**Goal:**
Return the listing below exactly as it appears, starting at its first line and ending at the line that contains "The width and", and leave out the pictures.

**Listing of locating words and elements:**
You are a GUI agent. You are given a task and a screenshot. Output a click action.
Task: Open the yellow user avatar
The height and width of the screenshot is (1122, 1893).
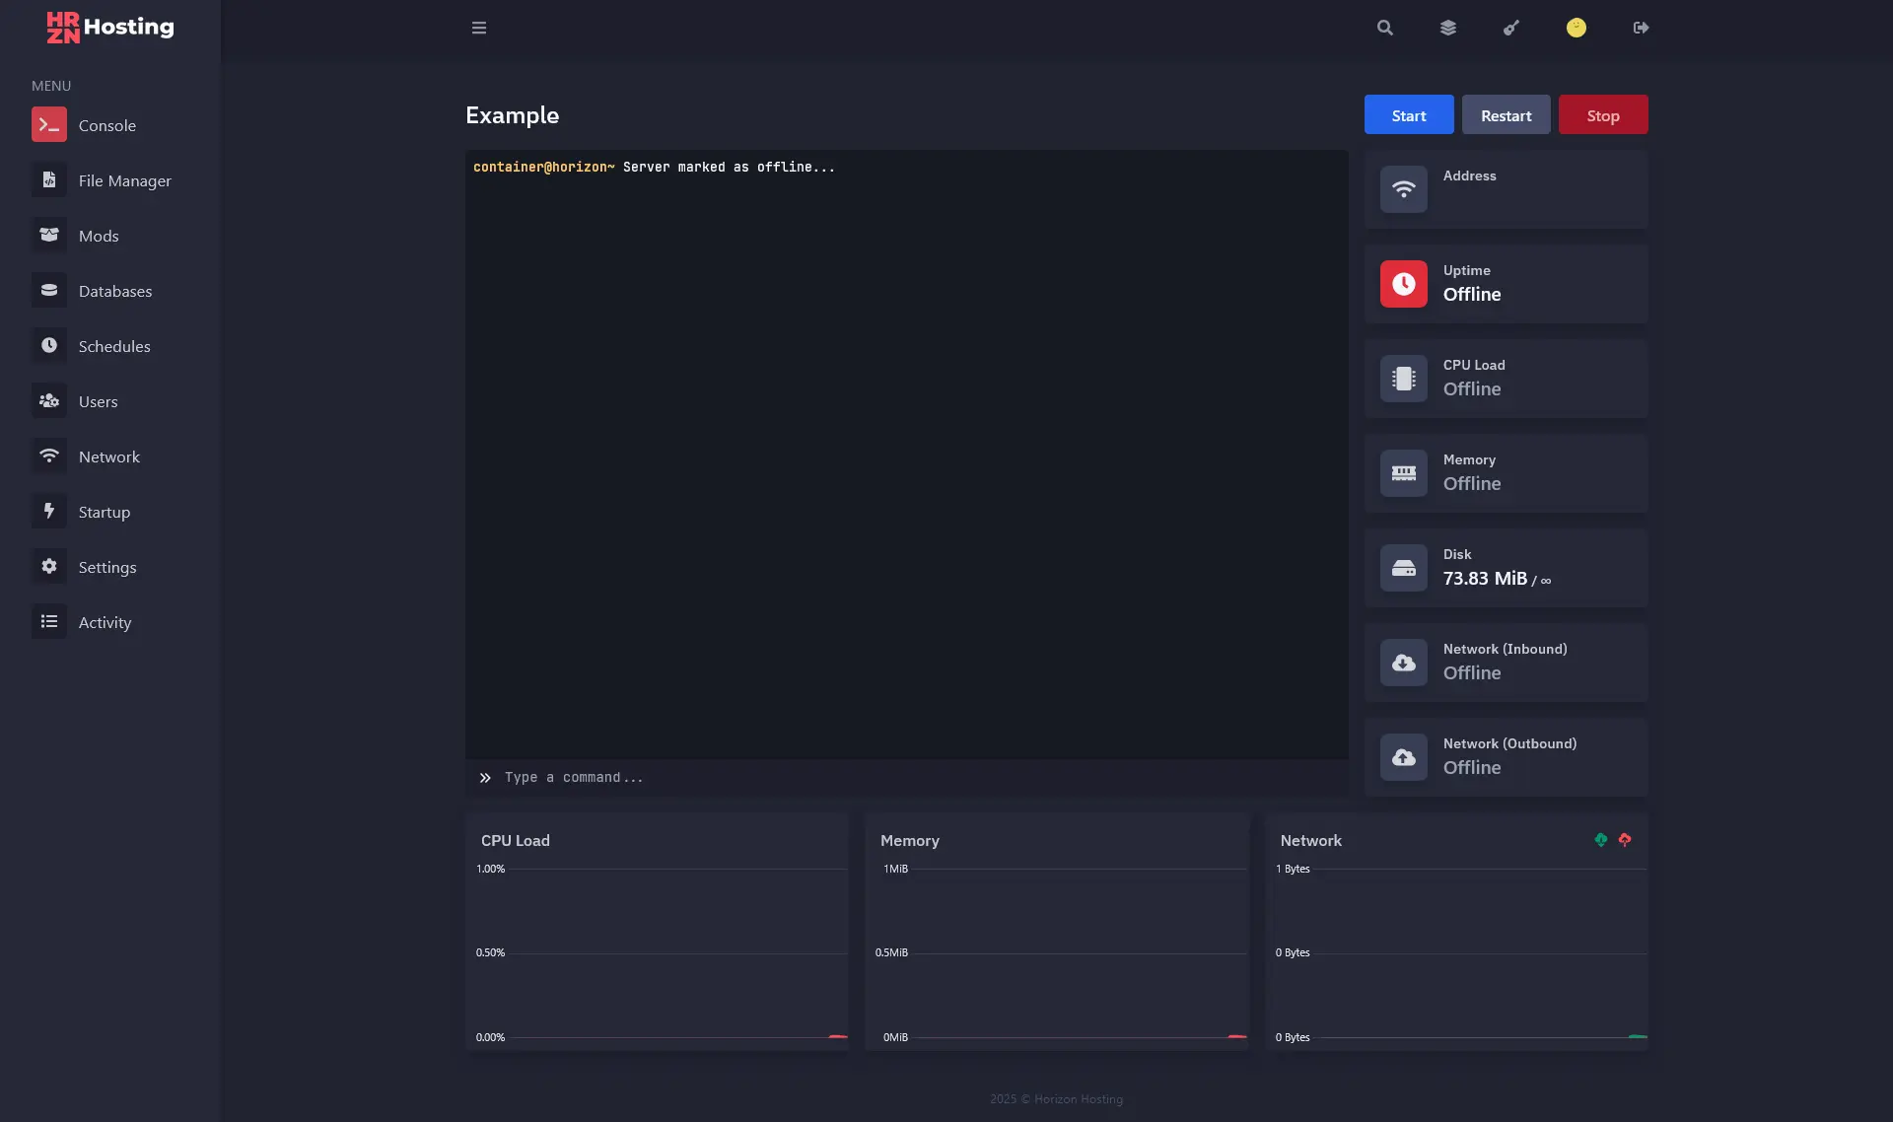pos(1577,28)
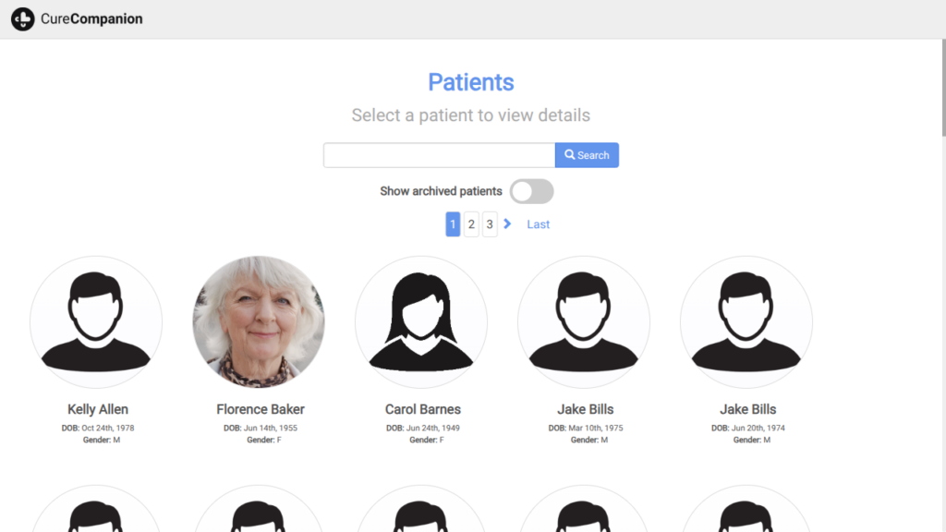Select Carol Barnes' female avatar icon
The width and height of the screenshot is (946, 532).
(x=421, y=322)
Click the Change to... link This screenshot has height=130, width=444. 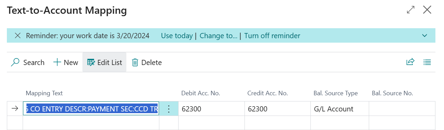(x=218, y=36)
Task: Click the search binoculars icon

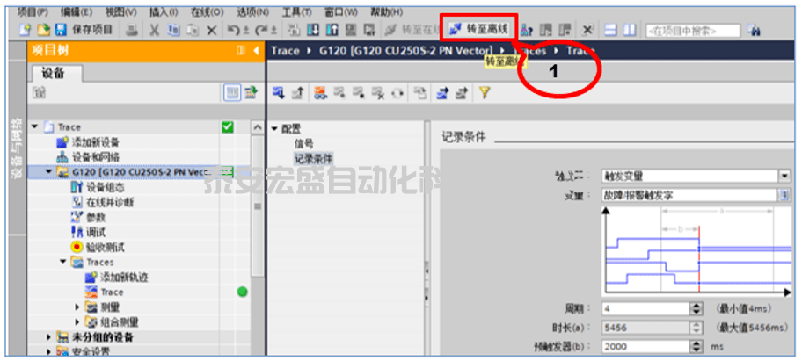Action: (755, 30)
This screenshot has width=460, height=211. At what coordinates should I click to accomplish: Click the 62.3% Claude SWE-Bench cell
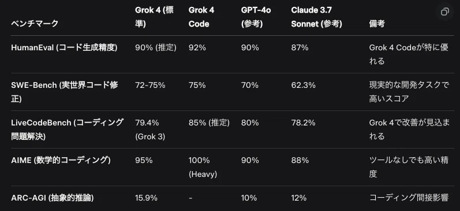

**Response to this exercise:**
You are a GUI agent. You are given a task and a screenshot. Output a click action.
Task: Open the yellow user avatar
The height and width of the screenshot is (1122, 1893).
pos(1577,28)
Select Carol Barnes' female avatar icon
The width and height of the screenshot is (946, 532).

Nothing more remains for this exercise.